The Dutch oven was placed in the BGE without its lid so it could take on the delicate smoke flavour and left for around 5 hours. We visited it 2 or 3 time in that period to give it a gentle stir and at one point to add a little water as the sauce was beginning to thicken as the sofrito broke up.
Once the meat is beautifully softened it is time to adjust the seasoning if necessary. The only thing left to do then is to gently break up the venison using the back of a large spoon against the side of the pot – this is perfect for making a ragu where the meat clings to the pasta rather than sitting on top of it. How much you break it up or whether you break it up at all is really a matter of taste and certainly a personal choice! All that was left to do was to portion up the sauce (it freezes beautifully) and then indulge in the 2 portions we had reserved for our evening meal. Served very simply with some Pappardelle and a little Parmesan cheese – for a few minutes we were transported to a hot and sunny Tuscan hillside!!
Do give it a try ………….. I am sure you will love it!
Footnote:- we were also cooking a small smoked gammon yesterday (recipe here). Normally I would do this over a drip pan to collect the lovely juices released by the ham to use later. This time we put the gammon on a grill (from the BGE Mini) over the ragu to allow it to drip directly into the ragu – fantastic – but absolutely make sure you leave any seasoning to the end if you try that!

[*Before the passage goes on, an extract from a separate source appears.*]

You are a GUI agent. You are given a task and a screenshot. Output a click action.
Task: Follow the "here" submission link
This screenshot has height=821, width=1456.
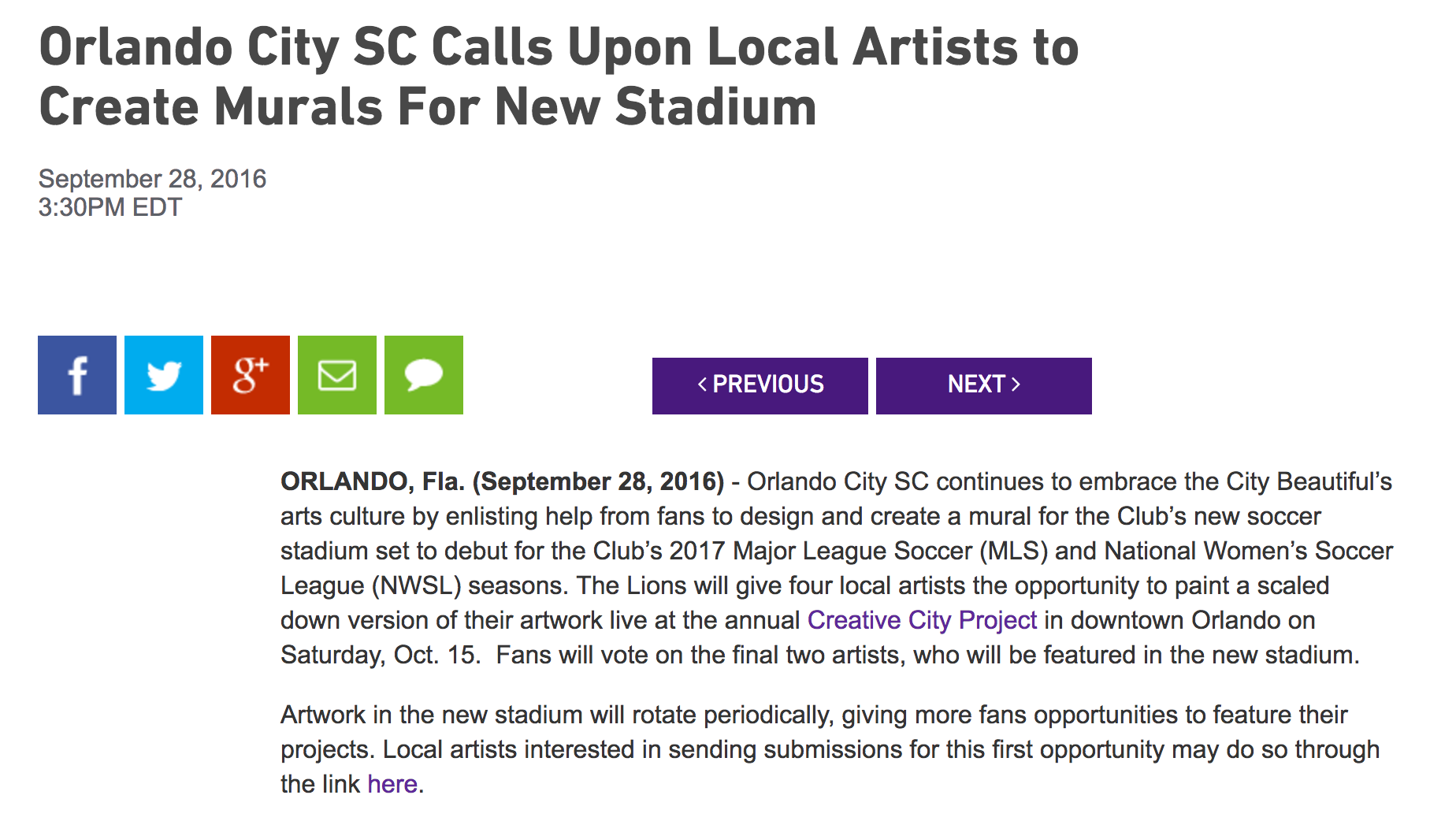pyautogui.click(x=392, y=784)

Footnote 2 – This recipe with tagliatelle rather than pappardelle can be found here
Smoked Venison Ragu
Rich smoked venison ragu to serve with Pappardelle
- 3 thick rashers of streaky bacon/pancetta cut into lardon
- 2 onions finely chopped
- 2 carrots finely chopped
- 2 sticks of celery finely chopped
- 2 garlic cloves finely chopped
- 1Kg cubed venison shoulder
- 1 cinnamon stick
- 6 cloves
- 2-3 glasses of red wine (optional 2-3 glasses of champagne/prosecco)
- 3 heaped tablespoons tomato purée
- Olive Oil
- Step 1 Fry off the pancetta and Bay leaf until the pancetta gives off a little oil. Add the finely chopped onions and garlic and add a little more oil if needed and sauté until begin to become transparent. Add the rest of the ‘Sofrito’ and continue to sauté.
- Step 2 At the same time, in a separate pan, brown off the pieces of venison and when golden add to the sofrito.
- Step 3 When all the meat has been added finish off by adding the cloves and cinnamon stick and then the red wine so the meat is nearly covered. Allow the alcohol to boil off.
- Step 4 Stir in the Tomato purée
- Step 5 Set up the BGG in indirect mode with a little cherry wood and bring temperature to 130C – Add the Dutch oven without the lid and leave to cook slowly for around 5 hours until very soft.
- Step 6 If necessary add a little water when cooking
- Step 7 Before serving gently crush any of the meat cubes that have not broken up.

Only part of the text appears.